Выбрать главу

Чапа тоже молчит. А, его здесь и нет. Иногда Лани недоумевала, когда же он спит. Днем с ней, ночью бегает охотится и к подружке. Лани рассмеялась, тихо, чтобы не разбудить спящих. Волк как-то привел девушку к ней познакомить. Небольшая, хорошо сложенная волчица (с точки зрения Чапы, конечно) приняла ее настороженно. Зарычала, показав зубы, далеко, впрочем, не столь впечатляющие, как у Чапы. Лани уловила, что волчица ее побаивается. И ревнует к своему избраннику. Она тогда подошла почти вплотную, и протянула ей руку — ладонью кверху. Волчица снова заворчала, однако руку все же обнюхала, не стала кусать. Бояться через пару дней перестала, но ревность нет-нет, да и мелькнет в желтых глазах. Лани назвала ее Джиной, хотя та имя пока не приняла, отзываться отказывалась. Смешные они, волки. Верные друг другу, не то что собаки. Тем — все равно. Какая сучка попадется, ту и подминают. Совсем как мужики деревенские. Волки — другие. Если уж нашли друг друга, то это навсегда. До самой смерти. Волчица на сторону не пойдет, и волк на другую не взглянет.

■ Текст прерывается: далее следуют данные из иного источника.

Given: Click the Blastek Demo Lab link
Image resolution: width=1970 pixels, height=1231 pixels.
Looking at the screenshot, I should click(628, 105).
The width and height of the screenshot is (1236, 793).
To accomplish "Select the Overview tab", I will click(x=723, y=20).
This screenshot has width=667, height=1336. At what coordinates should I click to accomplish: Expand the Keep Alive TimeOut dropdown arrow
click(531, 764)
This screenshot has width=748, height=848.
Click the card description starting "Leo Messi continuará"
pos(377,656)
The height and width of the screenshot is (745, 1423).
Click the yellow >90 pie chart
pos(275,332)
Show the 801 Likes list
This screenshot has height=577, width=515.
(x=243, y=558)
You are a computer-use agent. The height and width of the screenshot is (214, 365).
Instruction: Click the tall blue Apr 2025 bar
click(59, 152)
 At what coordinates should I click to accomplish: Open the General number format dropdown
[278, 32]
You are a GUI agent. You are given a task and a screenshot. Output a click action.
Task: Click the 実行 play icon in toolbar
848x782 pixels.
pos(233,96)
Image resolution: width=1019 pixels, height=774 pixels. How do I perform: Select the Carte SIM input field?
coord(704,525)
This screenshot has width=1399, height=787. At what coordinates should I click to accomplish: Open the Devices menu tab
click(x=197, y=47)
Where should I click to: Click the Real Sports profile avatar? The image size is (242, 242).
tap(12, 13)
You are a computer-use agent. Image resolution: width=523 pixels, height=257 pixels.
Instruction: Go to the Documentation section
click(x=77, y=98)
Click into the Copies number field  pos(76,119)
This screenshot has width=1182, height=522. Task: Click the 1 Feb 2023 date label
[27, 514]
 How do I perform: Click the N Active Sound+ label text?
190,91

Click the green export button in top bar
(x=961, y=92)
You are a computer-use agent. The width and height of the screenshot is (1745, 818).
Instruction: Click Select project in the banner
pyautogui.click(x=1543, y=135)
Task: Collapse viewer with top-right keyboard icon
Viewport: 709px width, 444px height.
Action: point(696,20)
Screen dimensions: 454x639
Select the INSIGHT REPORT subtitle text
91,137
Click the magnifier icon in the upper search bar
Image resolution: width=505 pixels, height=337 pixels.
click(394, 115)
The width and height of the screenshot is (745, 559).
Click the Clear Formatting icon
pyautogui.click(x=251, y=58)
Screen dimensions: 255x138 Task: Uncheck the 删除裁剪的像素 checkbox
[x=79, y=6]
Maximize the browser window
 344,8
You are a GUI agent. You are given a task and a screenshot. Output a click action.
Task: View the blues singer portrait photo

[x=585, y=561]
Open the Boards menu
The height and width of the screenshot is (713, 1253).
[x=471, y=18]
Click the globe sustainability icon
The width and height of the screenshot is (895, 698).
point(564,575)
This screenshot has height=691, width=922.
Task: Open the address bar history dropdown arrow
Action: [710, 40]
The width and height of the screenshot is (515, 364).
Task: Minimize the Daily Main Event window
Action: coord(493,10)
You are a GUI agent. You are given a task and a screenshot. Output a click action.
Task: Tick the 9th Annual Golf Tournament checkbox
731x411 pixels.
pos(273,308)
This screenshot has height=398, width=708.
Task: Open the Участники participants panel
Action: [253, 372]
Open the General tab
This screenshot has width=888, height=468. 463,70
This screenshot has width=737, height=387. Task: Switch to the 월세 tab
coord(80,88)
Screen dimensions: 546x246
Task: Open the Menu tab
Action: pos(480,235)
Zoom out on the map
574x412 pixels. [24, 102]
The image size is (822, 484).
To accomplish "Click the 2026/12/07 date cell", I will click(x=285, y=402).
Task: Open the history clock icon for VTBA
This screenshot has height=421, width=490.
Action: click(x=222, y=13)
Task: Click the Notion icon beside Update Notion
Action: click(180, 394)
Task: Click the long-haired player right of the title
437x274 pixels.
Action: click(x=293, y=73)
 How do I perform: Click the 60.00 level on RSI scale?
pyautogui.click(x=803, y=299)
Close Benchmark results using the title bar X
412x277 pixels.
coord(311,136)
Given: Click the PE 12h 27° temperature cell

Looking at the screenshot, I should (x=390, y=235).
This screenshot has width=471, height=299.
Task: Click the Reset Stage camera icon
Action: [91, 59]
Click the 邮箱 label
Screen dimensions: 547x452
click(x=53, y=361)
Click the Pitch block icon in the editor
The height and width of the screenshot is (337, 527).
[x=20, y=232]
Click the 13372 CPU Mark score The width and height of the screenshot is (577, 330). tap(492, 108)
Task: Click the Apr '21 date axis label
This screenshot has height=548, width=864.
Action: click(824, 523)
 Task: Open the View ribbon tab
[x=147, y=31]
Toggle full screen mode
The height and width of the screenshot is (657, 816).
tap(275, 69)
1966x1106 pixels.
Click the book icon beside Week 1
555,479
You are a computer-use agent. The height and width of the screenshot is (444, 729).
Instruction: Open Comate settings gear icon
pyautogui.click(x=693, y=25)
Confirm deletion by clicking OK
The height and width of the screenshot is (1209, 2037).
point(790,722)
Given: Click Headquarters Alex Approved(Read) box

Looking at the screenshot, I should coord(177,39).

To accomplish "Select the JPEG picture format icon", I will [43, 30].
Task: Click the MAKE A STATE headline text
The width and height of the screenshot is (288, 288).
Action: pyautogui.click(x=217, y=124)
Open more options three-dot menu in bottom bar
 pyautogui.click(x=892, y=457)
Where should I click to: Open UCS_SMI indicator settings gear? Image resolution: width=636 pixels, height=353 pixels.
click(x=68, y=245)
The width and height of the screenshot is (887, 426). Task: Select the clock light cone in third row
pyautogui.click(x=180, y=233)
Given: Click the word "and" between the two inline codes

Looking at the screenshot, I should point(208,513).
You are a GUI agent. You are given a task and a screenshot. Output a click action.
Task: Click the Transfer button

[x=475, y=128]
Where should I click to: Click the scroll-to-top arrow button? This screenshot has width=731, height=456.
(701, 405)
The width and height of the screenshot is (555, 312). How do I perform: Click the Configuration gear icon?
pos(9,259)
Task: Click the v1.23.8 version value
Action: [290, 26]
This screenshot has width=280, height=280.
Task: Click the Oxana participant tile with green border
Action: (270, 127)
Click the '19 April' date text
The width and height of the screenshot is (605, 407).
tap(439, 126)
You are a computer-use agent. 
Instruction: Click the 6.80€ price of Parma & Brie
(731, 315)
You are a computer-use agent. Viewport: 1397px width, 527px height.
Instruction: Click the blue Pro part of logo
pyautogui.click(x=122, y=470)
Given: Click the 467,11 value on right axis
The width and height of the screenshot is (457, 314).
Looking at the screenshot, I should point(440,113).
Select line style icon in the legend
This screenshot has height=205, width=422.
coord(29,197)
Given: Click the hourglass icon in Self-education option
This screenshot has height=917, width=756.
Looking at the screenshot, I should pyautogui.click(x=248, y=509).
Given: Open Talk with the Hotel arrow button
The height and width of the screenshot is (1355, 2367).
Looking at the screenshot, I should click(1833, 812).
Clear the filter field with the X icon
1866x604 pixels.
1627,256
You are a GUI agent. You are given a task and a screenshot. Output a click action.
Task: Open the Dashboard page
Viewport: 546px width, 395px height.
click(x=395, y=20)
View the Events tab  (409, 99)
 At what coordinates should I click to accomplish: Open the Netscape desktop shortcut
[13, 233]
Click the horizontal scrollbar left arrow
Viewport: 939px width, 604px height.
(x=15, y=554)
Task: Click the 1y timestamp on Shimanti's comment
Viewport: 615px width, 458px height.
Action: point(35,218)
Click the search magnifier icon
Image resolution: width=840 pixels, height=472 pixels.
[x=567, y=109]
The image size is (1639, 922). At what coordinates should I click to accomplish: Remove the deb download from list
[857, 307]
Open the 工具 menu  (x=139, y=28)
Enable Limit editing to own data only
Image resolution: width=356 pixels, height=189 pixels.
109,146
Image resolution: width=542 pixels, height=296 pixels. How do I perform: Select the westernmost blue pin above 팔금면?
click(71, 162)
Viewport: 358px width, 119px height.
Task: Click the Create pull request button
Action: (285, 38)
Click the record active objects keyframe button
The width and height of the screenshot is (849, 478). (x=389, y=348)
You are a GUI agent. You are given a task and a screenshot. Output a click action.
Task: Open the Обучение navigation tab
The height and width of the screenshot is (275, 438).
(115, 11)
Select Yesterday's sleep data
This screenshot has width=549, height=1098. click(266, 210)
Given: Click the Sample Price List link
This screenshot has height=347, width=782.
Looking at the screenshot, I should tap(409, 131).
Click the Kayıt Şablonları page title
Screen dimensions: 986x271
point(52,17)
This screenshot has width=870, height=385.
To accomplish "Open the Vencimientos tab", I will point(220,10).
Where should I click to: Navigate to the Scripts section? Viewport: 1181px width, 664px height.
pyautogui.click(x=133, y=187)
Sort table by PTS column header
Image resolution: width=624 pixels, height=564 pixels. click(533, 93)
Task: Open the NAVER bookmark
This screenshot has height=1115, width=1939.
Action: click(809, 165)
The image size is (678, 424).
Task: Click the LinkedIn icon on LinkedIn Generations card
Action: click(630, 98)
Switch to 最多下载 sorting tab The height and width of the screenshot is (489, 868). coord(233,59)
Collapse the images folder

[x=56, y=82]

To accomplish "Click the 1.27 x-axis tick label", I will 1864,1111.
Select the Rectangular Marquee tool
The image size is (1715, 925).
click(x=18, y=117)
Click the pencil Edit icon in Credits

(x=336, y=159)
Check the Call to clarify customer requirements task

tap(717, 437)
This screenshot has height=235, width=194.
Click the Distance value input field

У Джины скоро маленькие появятся. Надо успеть с ней подружиться, иначе потом и близко не подпустит. Доказывай тогда, что ты зла им не причинишь.

Сказать, что сама Лани нисколько не ревновала Чапу к его волчице, было бы не совсем правдой. Был ее Чапа — только ее, а теперь его любовь и преданность приходилось делить с серой волчицей. Но и радовалась за них обоих, теперь у ее друга была своя семья, а скоро и волчата появятся. Маленькие пушистые щенки, неуклюжие и забавные.

У костра зашевелился во сне Порей. Вообще-то, разбойники прониклись к ней преизрядным уважением за две недели. С того дня, когда она предложила план нападения на караван. Место было выбрано тщательно, свалены сразу три дерева — не срублены, а именно свалены, будто бурей. Как раз чуть минуя изгиб дороги.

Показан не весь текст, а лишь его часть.